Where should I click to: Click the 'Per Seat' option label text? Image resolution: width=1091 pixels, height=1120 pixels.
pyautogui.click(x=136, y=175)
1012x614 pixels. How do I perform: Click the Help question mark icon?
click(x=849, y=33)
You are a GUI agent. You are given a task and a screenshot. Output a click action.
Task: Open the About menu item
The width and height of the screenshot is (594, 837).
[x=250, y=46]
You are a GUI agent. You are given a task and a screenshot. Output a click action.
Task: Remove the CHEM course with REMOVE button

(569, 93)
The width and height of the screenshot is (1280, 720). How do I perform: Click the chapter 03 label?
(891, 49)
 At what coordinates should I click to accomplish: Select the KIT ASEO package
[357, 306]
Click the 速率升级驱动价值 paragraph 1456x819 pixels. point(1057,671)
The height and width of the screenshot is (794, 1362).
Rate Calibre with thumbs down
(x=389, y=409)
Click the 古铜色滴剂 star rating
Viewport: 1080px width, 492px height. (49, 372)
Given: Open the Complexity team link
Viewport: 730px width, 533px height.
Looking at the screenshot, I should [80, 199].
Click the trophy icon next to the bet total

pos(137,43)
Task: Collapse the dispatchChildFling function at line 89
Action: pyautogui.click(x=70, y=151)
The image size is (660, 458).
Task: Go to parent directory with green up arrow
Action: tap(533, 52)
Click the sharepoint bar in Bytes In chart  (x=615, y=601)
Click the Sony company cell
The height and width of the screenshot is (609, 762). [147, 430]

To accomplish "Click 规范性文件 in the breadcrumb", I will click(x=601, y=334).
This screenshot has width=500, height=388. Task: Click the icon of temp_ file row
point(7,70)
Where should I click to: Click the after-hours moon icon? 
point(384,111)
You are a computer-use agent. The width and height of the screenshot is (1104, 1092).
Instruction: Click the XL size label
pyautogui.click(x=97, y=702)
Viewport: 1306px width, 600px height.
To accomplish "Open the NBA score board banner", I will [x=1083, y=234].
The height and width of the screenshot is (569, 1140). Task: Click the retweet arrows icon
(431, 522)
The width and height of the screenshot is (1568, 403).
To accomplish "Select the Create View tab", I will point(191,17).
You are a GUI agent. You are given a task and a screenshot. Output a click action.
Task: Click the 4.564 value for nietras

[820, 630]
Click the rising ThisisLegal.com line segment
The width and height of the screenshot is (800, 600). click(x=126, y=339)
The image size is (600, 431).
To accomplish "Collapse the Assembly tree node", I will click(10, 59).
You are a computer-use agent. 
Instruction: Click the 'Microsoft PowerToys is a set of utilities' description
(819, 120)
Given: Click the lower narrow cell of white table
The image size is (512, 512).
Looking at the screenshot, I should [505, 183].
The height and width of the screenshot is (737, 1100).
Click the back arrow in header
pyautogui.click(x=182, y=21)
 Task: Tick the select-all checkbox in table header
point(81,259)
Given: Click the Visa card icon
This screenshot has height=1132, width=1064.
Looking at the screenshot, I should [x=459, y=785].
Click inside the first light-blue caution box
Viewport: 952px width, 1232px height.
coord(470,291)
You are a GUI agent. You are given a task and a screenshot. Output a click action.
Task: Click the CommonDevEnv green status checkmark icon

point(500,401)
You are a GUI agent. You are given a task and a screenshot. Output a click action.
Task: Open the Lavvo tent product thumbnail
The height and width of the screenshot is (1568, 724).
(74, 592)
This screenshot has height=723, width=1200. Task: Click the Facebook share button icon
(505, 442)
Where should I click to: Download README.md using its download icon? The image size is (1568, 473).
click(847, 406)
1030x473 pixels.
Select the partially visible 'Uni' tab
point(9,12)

* * * * * * *

Transcribe every entry verbatim.

Answer section
Where should I click to: Click the 'Per Seat' option label text? Image resolution: width=1091 pixels, height=1120 pixels.
pyautogui.click(x=136, y=175)
1012x614 pixels. How do I perform: Click the Help question mark icon?
click(x=849, y=33)
You are a GUI agent. You are given a task and a screenshot. Output a click action.
Task: Open the About menu item
The width and height of the screenshot is (594, 837).
[x=250, y=46]
You are a GUI agent. You are given a task and a screenshot. Output a click action.
Task: Remove the CHEM course with REMOVE button

(569, 93)
The width and height of the screenshot is (1280, 720). How do I perform: Click the chapter 03 label?
(891, 49)
 At what coordinates should I click to accomplish: Select the KIT ASEO package
[357, 306]
Click the 速率升级驱动价值 paragraph 1456x819 pixels. point(1057,671)
The height and width of the screenshot is (794, 1362).
Rate Calibre with thumbs down
(x=389, y=409)
Click the 古铜色滴剂 star rating
Viewport: 1080px width, 492px height. (49, 372)
Given: Open the Complexity team link
Viewport: 730px width, 533px height.
Looking at the screenshot, I should [80, 199].
Click the trophy icon next to the bet total

pos(137,43)
Task: Collapse the dispatchChildFling function at line 89
Action: pyautogui.click(x=70, y=151)
The image size is (660, 458).
Task: Go to parent directory with green up arrow
Action: tap(533, 52)
Click the sharepoint bar in Bytes In chart  (x=615, y=601)
Click the Sony company cell
The height and width of the screenshot is (609, 762). [147, 430]

To accomplish "Click 规范性文件 in the breadcrumb", I will click(x=601, y=334).
This screenshot has width=500, height=388. Task: Click the icon of temp_ file row
point(7,70)
Where should I click to: Click the after-hours moon icon? 
point(384,111)
You are a computer-use agent. The width and height of the screenshot is (1104, 1092).
Instruction: Click the XL size label
pyautogui.click(x=97, y=702)
Viewport: 1306px width, 600px height.
To accomplish "Open the NBA score board banner", I will [x=1083, y=234].
The height and width of the screenshot is (569, 1140). Task: Click the retweet arrows icon
(431, 522)
The width and height of the screenshot is (1568, 403).
To accomplish "Select the Create View tab", I will point(191,17).
You are a GUI agent. You are given a task and a screenshot. Output a click action.
Task: Click the 4.564 value for nietras

[820, 630]
Click the rising ThisisLegal.com line segment
The width and height of the screenshot is (800, 600). click(x=126, y=339)
The image size is (600, 431).
To accomplish "Collapse the Assembly tree node", I will click(10, 59).
You are a computer-use agent. 
Instruction: Click the 'Microsoft PowerToys is a set of utilities' description
(819, 120)
Given: Click the lower narrow cell of white table
The image size is (512, 512).
Looking at the screenshot, I should [505, 183].
The height and width of the screenshot is (737, 1100).
Click the back arrow in header
pyautogui.click(x=182, y=21)
 Task: Tick the select-all checkbox in table header
point(81,259)
Given: Click the Visa card icon
This screenshot has height=1132, width=1064.
Looking at the screenshot, I should [x=459, y=785].
Click inside the first light-blue caution box
Viewport: 952px width, 1232px height.
coord(470,291)
You are a GUI agent. You are given a task and a screenshot. Output a click action.
Task: Click the CommonDevEnv green status checkmark icon

point(500,401)
You are a GUI agent. You are given a task and a screenshot. Output a click action.
Task: Open the Lavvo tent product thumbnail
The height and width of the screenshot is (1568, 724).
(74, 592)
This screenshot has height=723, width=1200. Task: Click the Facebook share button icon
(505, 442)
Where should I click to: Download README.md using its download icon? The image size is (1568, 473).
click(847, 406)
1030x473 pixels.
Select the partially visible 'Uni' tab
point(9,12)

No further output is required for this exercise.